> [Problem requirements]: Look for the line with "Instruction: Select size 38 option"; please transcribe it and every later line in the entries exactly, up to the end, leaving pictures out.

> [Materials provided]:
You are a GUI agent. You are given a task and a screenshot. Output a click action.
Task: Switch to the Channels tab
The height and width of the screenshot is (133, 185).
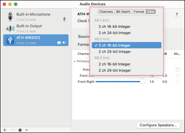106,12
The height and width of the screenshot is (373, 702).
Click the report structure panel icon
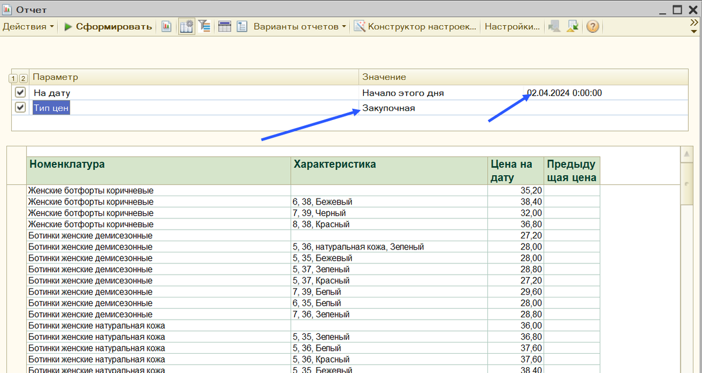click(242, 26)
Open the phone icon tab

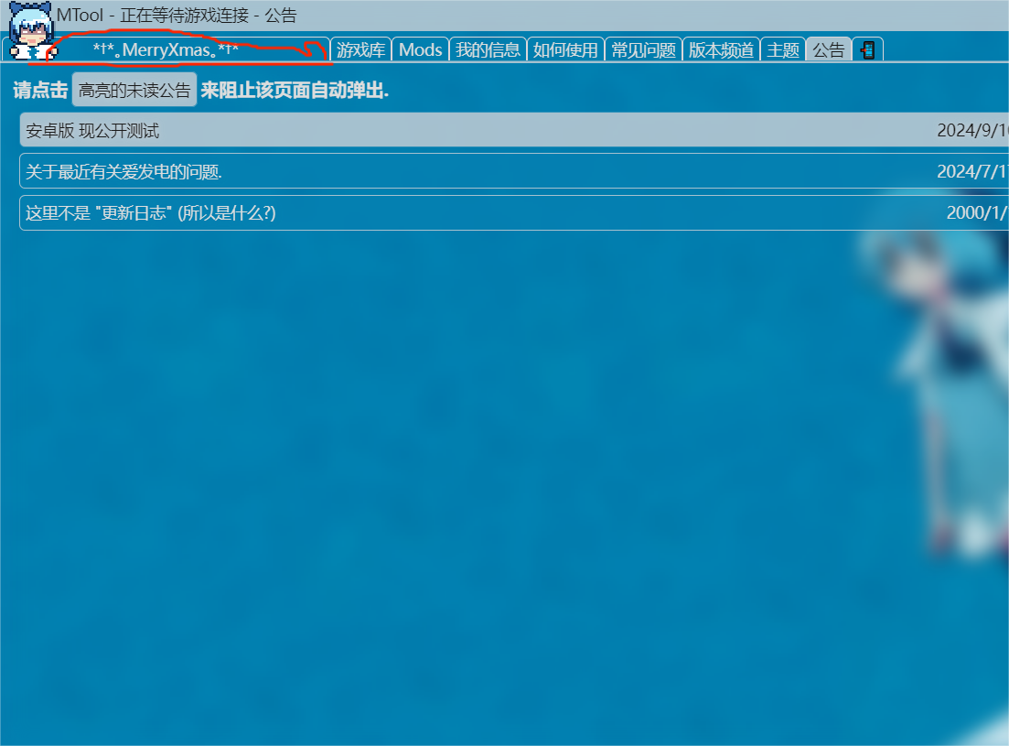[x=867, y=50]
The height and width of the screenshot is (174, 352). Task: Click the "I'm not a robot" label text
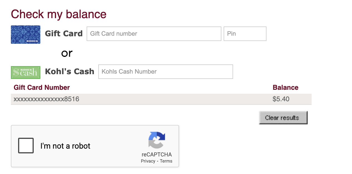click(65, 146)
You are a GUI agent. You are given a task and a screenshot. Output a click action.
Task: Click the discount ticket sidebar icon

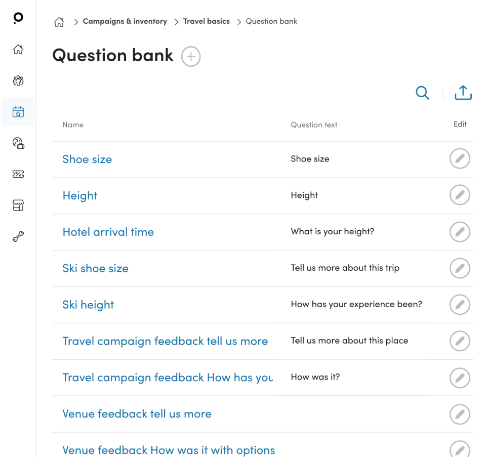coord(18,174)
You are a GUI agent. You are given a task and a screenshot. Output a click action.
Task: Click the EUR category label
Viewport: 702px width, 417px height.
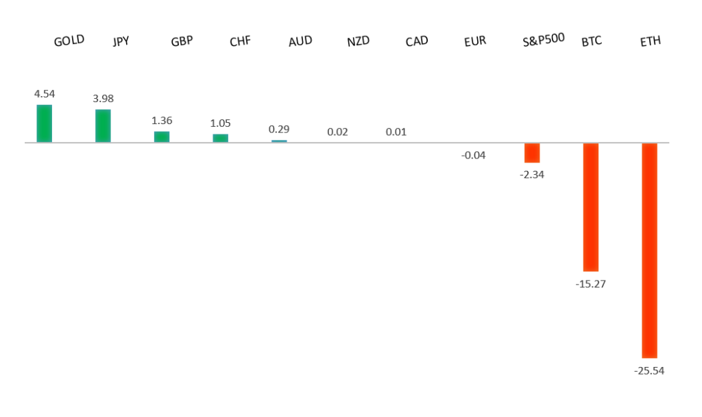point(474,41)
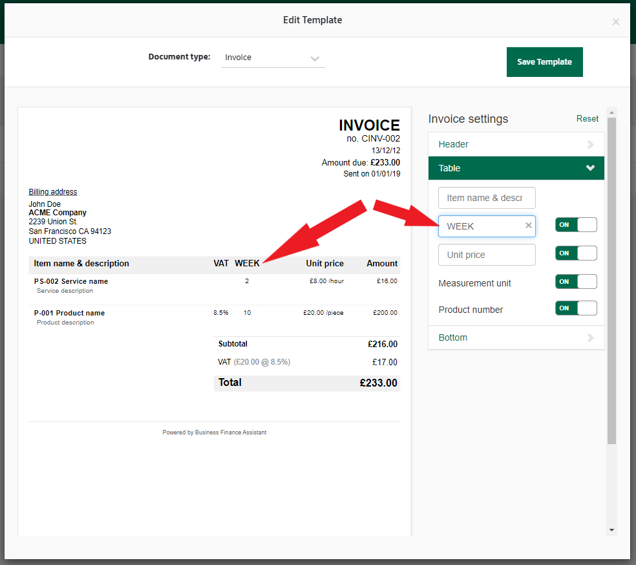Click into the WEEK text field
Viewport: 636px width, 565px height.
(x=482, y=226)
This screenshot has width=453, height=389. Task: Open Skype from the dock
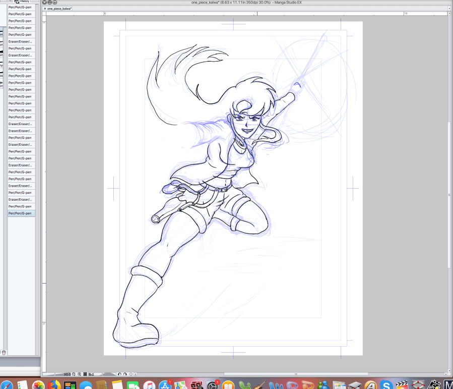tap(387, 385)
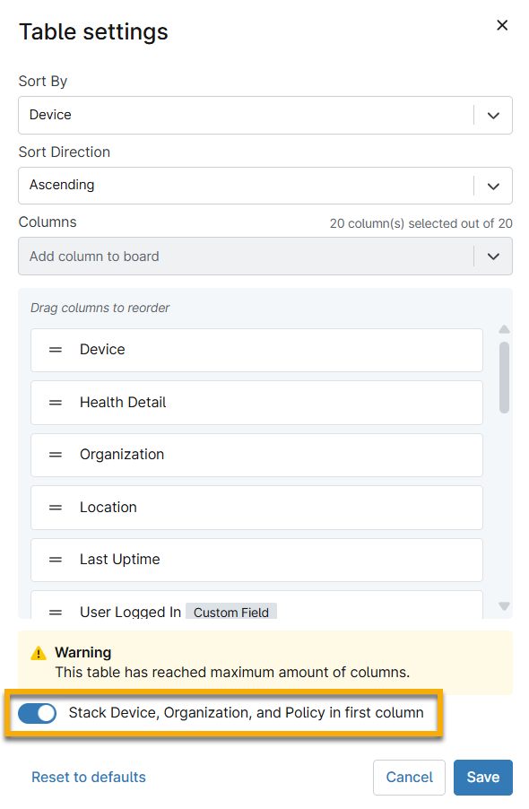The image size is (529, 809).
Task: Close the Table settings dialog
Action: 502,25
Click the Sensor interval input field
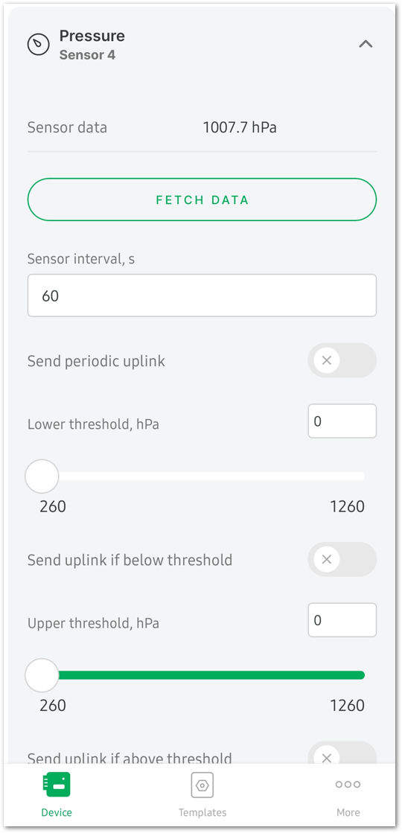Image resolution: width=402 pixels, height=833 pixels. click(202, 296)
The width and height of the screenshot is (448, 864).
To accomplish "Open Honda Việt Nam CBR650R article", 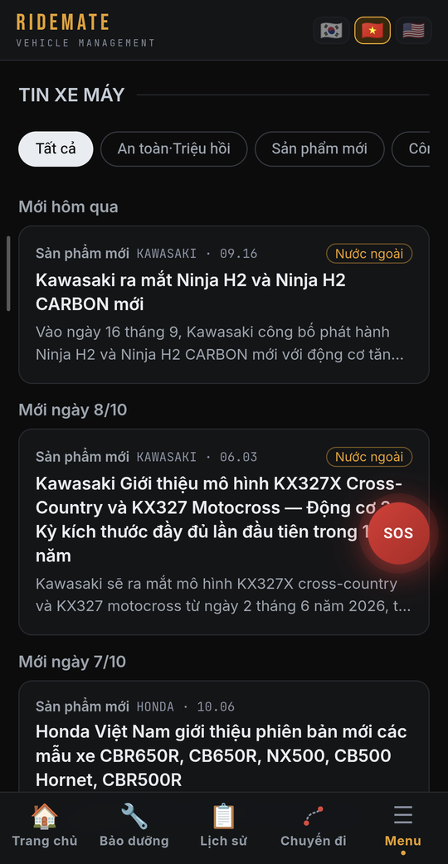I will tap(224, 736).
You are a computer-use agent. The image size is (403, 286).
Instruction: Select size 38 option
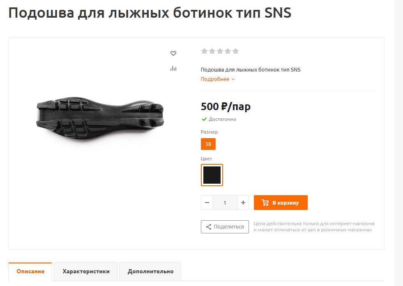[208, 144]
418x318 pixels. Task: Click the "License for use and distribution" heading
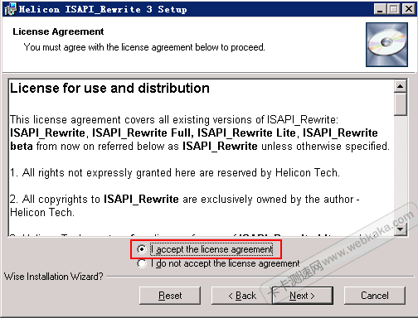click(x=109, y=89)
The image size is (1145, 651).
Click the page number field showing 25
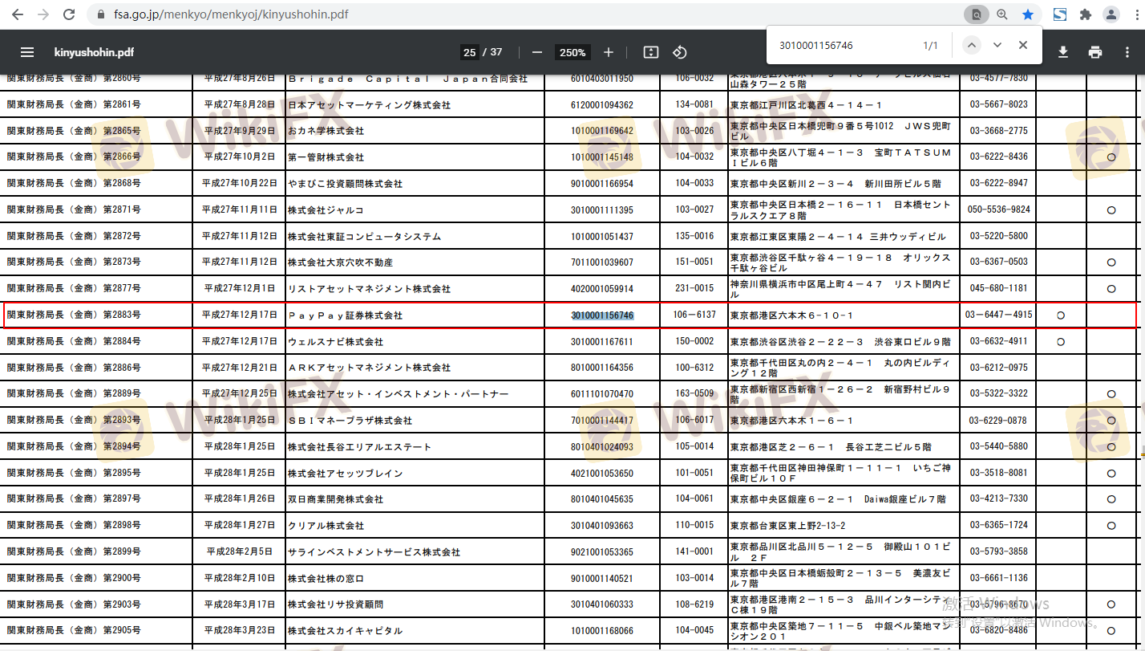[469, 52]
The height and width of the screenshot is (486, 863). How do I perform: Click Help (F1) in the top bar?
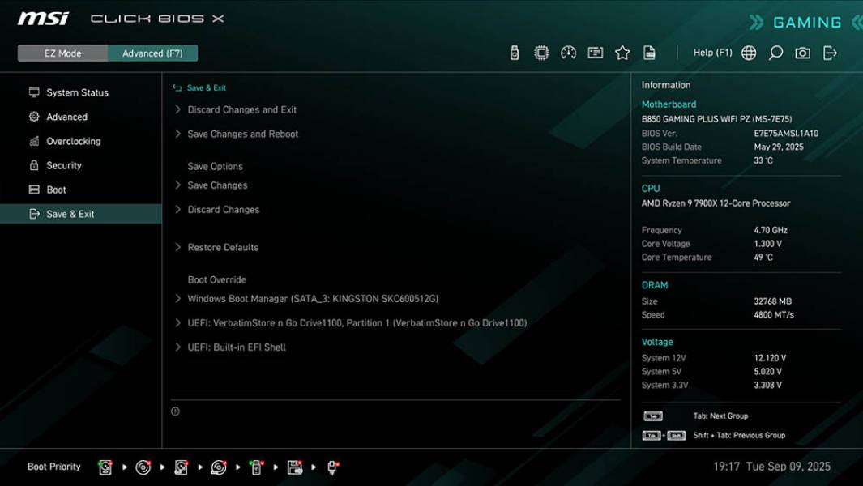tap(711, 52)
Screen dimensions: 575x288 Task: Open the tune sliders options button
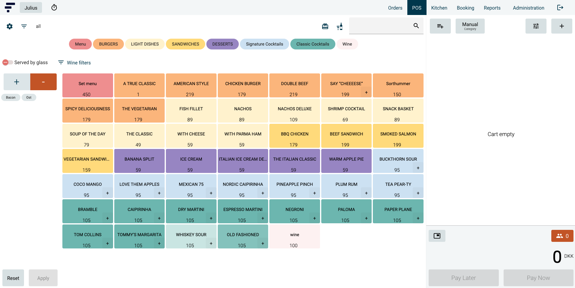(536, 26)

> [Response to the exercise]:
Instruction: Select size 38 option
[208, 144]
418x318 pixels. Task: Click the "License for use and distribution" heading
click(x=109, y=89)
The image size is (1145, 651).
Click the page number field showing 25
[469, 52]
The height and width of the screenshot is (486, 863). How do I perform: Click Help (F1) in the top bar?
tap(711, 52)
Screen dimensions: 575x288 Task: Open the tune sliders options button
(536, 26)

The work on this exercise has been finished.